See you at Borders World Trade Centre tomorrow, if you`re in the NY area. The Libretto is working fine but if the bloody thing has a real apostrophe I can`t find it. So I`m using these.

The American Gods tour began in the World Trade Centre, and then I got home from the tour and nobody would ever sign in that bookshop ever again.

It's weird reading some of the old posts, and remembering:

From Sept 14th 2001, two posts:

An e-mail arrived in the FAQ thing explaining, very reasonably, that AMERICAN GODS made the World Trade Centre Disaster happen. It began by quoting Jerry Falwell's recent comments, The abortionists have got to bear some burden for this because God will not be mocked. And when we destroy 40 million little innocent babies, we make God mad. I really believe that the pagans, and the abortionists, and the feminists, and the gays and the lesbians who are actively trying to make that an alternative lifestyle, the ACLU, People for the American Way -- all of them who have tried to secularize America -- I point the finger in their face and say, 'You helped this happen.' And then explained that the reader had read much of American Gods before realising that even reading it was an act of idolatrous demon-worship, and had burned his copy. (Or her copy, I suppose.) It wanted to know if I was happy now?

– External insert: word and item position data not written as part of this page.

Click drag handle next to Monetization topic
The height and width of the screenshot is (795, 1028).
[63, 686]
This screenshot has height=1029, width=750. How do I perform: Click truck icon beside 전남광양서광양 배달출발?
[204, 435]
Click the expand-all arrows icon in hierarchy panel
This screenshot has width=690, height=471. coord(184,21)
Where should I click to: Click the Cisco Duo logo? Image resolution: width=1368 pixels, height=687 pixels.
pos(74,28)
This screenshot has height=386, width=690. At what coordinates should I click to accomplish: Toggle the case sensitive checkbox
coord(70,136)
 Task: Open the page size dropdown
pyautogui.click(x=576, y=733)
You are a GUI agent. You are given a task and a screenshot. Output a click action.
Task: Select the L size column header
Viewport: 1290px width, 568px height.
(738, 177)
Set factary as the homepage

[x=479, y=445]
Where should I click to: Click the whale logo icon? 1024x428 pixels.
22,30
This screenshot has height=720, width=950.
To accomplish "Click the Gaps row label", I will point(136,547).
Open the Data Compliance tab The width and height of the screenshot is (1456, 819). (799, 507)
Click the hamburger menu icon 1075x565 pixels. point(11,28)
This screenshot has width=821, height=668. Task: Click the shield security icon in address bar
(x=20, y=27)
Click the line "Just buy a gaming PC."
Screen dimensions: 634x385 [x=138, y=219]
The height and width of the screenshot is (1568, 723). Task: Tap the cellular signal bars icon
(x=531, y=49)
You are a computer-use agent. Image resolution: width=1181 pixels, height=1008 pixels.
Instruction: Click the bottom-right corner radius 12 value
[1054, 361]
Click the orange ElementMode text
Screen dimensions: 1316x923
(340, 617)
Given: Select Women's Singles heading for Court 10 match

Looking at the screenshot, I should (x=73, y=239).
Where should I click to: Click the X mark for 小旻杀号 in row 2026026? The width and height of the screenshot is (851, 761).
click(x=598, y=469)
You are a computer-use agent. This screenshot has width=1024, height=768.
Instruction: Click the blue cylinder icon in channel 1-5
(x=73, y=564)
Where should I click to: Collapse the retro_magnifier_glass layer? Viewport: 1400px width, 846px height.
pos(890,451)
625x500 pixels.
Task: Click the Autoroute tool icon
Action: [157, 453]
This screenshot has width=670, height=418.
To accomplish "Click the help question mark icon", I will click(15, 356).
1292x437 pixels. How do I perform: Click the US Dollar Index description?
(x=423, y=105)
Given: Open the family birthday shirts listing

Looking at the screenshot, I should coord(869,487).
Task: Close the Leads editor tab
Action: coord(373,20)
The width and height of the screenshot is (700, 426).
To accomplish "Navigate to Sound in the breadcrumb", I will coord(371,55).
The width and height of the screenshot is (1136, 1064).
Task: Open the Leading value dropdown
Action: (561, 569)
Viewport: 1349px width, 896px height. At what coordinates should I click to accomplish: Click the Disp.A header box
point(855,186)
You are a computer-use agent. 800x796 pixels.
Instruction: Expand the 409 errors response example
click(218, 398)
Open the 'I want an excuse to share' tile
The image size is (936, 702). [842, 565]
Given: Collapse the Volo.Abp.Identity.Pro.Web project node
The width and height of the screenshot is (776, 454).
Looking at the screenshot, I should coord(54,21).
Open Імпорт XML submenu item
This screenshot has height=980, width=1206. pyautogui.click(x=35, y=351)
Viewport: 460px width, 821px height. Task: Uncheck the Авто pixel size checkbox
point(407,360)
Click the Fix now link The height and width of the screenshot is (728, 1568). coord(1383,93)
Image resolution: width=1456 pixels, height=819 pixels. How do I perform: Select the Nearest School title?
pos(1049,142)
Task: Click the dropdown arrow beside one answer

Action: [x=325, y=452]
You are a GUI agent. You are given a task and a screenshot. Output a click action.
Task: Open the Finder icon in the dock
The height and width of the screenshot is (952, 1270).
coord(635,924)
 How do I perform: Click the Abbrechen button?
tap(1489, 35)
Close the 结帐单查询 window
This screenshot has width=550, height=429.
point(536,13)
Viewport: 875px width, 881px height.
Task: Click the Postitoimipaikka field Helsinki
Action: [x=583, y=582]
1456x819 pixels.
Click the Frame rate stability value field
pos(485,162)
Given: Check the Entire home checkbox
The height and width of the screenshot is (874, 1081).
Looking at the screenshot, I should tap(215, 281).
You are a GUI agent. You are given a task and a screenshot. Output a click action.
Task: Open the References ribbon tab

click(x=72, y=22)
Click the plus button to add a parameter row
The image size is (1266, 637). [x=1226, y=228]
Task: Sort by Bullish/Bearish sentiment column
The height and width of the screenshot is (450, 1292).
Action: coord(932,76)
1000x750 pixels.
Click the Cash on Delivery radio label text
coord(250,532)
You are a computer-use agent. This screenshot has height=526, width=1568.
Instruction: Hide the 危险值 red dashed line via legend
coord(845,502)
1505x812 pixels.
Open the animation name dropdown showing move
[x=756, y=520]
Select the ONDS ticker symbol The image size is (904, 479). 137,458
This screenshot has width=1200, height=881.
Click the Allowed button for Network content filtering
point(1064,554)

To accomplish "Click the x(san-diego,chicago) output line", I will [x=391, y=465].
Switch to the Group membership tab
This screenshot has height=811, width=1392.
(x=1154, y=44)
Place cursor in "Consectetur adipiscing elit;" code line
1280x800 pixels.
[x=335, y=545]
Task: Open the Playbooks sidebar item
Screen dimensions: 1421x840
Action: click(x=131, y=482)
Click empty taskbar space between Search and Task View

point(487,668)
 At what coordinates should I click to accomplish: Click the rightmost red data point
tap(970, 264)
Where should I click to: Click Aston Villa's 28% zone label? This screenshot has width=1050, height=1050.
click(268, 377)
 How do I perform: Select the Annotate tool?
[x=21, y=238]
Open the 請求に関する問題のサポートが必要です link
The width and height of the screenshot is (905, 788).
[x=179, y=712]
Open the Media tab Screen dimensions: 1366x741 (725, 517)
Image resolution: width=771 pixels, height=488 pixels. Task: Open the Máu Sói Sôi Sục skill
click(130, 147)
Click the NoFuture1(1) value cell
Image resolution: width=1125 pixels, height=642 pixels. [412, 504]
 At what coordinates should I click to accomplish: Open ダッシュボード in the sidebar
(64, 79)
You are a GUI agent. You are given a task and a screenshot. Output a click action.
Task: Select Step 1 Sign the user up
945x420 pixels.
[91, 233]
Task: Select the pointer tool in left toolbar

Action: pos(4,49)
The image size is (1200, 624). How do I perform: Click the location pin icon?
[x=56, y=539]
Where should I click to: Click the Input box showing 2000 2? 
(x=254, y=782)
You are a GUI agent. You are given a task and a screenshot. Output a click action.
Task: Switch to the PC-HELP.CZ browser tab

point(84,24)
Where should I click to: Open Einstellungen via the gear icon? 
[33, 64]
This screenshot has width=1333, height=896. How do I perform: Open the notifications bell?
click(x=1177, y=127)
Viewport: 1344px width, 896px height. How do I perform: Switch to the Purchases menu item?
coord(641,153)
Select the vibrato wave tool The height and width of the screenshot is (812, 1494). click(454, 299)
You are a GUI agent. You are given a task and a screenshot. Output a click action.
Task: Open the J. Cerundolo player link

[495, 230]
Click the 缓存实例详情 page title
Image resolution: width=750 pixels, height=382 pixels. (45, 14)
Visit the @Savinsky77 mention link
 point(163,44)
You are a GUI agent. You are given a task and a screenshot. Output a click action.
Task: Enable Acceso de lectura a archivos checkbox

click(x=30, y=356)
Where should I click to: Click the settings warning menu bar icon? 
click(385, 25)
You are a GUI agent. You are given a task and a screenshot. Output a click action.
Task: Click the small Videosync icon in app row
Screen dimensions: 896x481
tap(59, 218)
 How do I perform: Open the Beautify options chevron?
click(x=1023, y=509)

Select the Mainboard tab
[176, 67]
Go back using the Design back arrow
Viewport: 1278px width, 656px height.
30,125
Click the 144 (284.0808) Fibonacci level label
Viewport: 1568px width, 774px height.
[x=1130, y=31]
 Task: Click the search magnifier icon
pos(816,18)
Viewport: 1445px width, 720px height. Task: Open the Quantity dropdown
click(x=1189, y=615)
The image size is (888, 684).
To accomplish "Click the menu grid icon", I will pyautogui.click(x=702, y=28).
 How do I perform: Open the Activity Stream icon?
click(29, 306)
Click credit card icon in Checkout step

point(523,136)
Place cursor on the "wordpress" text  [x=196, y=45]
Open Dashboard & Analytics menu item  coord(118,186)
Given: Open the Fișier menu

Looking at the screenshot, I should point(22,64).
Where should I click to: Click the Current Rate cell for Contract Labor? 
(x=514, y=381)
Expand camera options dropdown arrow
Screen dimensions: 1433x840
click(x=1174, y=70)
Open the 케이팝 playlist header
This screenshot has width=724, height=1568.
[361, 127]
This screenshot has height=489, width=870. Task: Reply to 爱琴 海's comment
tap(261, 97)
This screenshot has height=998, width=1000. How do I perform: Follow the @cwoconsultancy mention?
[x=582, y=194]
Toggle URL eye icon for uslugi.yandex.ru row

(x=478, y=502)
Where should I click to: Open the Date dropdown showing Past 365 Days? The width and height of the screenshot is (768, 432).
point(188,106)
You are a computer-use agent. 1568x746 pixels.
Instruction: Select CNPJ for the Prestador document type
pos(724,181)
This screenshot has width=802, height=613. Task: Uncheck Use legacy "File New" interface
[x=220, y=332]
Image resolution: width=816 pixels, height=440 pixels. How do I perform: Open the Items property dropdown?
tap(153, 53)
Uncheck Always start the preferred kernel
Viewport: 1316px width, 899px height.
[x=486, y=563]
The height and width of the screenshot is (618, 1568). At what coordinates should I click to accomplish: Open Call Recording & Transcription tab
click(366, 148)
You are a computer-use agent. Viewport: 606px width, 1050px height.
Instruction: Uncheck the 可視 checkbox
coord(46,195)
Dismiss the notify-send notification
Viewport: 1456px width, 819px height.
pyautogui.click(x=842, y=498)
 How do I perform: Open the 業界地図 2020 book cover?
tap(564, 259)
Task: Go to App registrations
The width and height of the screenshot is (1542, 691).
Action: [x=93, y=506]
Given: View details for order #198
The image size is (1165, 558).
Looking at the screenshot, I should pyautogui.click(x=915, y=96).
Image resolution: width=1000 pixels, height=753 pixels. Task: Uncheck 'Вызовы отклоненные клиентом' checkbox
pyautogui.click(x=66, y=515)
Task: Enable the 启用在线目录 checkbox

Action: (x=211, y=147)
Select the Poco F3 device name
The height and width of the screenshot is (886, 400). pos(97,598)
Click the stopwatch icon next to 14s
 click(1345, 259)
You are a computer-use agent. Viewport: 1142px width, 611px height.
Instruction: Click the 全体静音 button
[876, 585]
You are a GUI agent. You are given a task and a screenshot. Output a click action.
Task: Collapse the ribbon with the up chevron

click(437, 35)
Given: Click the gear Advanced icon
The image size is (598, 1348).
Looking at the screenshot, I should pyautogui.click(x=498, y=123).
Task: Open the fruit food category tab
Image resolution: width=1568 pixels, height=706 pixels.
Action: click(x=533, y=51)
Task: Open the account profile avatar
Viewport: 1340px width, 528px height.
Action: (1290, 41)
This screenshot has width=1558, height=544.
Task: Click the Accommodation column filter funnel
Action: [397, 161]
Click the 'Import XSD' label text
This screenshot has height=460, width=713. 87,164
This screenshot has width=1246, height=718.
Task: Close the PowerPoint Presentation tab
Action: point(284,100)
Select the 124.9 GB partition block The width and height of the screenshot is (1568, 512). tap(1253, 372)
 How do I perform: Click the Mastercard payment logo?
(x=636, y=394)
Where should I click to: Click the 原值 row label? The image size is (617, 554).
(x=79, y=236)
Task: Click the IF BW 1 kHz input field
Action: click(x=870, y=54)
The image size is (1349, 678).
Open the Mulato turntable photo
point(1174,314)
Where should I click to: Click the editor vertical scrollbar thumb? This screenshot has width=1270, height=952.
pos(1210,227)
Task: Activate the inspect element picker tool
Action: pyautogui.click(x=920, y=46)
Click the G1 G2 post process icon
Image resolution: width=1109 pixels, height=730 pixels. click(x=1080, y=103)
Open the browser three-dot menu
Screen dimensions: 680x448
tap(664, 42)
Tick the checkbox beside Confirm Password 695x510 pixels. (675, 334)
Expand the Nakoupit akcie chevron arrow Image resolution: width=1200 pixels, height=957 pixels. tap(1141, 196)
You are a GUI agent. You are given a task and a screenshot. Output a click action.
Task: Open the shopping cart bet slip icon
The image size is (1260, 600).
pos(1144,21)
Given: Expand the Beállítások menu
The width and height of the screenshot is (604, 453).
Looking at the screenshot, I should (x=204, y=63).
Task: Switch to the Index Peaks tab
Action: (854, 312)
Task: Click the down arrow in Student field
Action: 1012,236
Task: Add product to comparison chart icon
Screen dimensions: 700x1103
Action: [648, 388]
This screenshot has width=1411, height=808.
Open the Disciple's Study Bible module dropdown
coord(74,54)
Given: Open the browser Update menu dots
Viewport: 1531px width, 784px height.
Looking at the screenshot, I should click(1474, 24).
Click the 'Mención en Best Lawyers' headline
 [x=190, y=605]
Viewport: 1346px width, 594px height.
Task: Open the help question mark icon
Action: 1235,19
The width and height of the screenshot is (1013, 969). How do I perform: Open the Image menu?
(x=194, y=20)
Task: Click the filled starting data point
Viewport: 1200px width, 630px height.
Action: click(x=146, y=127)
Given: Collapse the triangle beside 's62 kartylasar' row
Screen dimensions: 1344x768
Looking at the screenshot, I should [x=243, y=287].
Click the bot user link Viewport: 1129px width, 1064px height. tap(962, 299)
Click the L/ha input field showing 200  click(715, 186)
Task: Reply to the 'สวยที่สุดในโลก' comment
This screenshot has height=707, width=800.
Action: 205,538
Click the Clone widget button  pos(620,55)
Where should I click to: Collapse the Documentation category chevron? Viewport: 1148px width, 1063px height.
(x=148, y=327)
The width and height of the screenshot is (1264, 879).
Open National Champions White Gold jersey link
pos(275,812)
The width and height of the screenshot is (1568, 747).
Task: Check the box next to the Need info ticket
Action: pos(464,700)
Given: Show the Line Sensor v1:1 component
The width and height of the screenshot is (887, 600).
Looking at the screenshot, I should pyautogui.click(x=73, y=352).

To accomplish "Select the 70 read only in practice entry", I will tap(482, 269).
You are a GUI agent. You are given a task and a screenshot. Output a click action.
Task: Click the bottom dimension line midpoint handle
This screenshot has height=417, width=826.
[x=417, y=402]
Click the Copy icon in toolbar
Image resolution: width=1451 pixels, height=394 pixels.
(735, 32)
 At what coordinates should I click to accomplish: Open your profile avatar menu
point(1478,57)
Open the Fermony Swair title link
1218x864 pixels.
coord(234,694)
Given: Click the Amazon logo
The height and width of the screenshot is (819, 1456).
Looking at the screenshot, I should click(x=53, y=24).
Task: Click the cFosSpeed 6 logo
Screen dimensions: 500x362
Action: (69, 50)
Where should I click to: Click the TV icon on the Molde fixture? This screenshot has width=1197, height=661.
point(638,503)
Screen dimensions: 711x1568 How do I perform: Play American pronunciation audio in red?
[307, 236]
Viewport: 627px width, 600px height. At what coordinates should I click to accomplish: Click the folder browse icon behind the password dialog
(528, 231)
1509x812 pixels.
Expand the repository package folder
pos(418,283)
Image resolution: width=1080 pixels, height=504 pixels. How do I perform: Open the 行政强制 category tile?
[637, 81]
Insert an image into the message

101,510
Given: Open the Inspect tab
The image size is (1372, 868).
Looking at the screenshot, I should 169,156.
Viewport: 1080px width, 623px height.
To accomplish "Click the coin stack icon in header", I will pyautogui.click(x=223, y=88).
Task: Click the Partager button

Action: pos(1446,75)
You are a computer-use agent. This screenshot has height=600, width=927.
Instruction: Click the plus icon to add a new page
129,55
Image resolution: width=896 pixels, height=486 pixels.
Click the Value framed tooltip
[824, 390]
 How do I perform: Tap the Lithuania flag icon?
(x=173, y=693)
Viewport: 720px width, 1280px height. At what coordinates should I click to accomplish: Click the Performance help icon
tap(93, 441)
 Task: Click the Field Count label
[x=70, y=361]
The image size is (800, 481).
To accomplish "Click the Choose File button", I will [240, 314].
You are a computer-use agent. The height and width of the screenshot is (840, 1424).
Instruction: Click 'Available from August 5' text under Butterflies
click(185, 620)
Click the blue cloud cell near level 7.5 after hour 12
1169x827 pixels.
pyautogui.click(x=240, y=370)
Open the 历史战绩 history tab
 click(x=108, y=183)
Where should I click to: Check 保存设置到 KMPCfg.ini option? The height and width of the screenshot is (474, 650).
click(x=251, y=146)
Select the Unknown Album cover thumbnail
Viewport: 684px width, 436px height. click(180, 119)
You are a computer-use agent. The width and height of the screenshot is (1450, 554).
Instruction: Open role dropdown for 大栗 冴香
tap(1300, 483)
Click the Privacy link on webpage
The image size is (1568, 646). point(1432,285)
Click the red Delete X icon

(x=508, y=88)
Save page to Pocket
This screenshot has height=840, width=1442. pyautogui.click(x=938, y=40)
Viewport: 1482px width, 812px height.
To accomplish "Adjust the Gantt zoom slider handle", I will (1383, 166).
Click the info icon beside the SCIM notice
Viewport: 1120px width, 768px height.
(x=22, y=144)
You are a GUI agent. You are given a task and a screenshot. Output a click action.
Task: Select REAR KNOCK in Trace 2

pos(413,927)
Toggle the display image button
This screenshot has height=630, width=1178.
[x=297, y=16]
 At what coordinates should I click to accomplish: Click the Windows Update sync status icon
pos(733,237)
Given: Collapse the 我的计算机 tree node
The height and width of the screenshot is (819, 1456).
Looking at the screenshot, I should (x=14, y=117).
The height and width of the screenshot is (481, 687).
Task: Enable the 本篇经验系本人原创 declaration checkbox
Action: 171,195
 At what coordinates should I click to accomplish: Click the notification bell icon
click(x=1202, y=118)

The implication, I guess, was that God was just about tolerating the pagans, Lesbians, ACLU etc., but then American Gods was published, and it tipped Him over the edge.

Insert picture of author here, sighing, shaking his head, getting back to work.


Lots of nice letters from religious people of all stripes and sects who like reading books, disavowing both Mr Falwell and the previous correspondent. S'okay. While I didn't take it any more seriously than the American Family Association "boycott" of Sandman (like Donald Wildmon and his people were buying Sandman to begin with) I did take it as a cautionary tale,and a reminder: as long as you know who God wants you to hate and to hurt then anything you do to them is justified.

Abbot Arnold's line in the Albigensian Crusades (around 1210 from memory) still turns up on Tee shirts. The Albigensian Crusade was an internal French Crusade to root out heresy. When Arnold was asked how the troops would know how to tell the heretics from the believers in the city of Beziers, he replied simply, "Kill them all. God will know his own."

and a few days later...

And an e-mail comes in on FAQ with a heartfelt request:

Will you try to use your status as a celebrity to protect against the violence done to Muslim Americans? I'm sure and other famous people speaking out against these acts would be great...

Well, sure, for whatever good it will do. The people who would do violence to Muslims, or to Americans of Arab descent, are probably not reading this blogger. (And considering the first death in 'retaliation' of an American was some people in Arizona shooting a Sikh (from the Punjab, and, as a Sikh, obviously not a follower of Islam), I don't even think that, for example, explaining that the Taliban no more represents Islam than Torquemada and his thugs represented Christianity or the Nazi Party represented neo-paganism would do much good. The Arizonans who killed the Sikh spotted the guy with the beard in the turban and figured that the gentleman had committed the crime of being brown-skinned and foreign, and that was enough for them.)

(And me, I wish people would reread Sandman # 50, RAMADAN, and the ifrit chapter in American Gods.)
posted by Neil Gaiman 12:33 AM

and finally, from Trieste, on September the 23rd 2001..

It rained all day today -- grey, and misty. Yesterday, also in the rain, we walked across the Square of Unity, and found ourselves watching jugglers and suchlike, in unconvincing costumes, and a parade of re-enactors from nearby towns, wearing things people didn't wear, carrying weapons they didn't have. It's all going renfest, I think. The whole bloody world. Not that I minded; there's nothing to cheer you up like other people wearing wet chainmail.

En route today to the home of Maximilian, the rain forced us into a dry space which happened to be holding an exhibition of Robert Capa photographs: astonishing stuff, of the Spanish Civil War, of the Second World War, of the Japanese-Chinese War of 1938, and I found myself looking at the photos of combat, of wounded civilians, of people whose worlds had crumbled and fallen, without any sense of irony. These people were us. Whatever side they were on. They were us, and the images had a truth and an immediacy I couldn't have imagined until recently.


I'm typing up Fortunately, The Milk, a very silly children's book that Dave McKean will draw (and he made me promise that after this, the next thing we do will be very dark and very adult). I finished writing it yesterday, and called Dave and read it to him. It was meant to be about the length of The Day I Swapped My Dad For Two Goldfish, but it's actually about four or five times as long.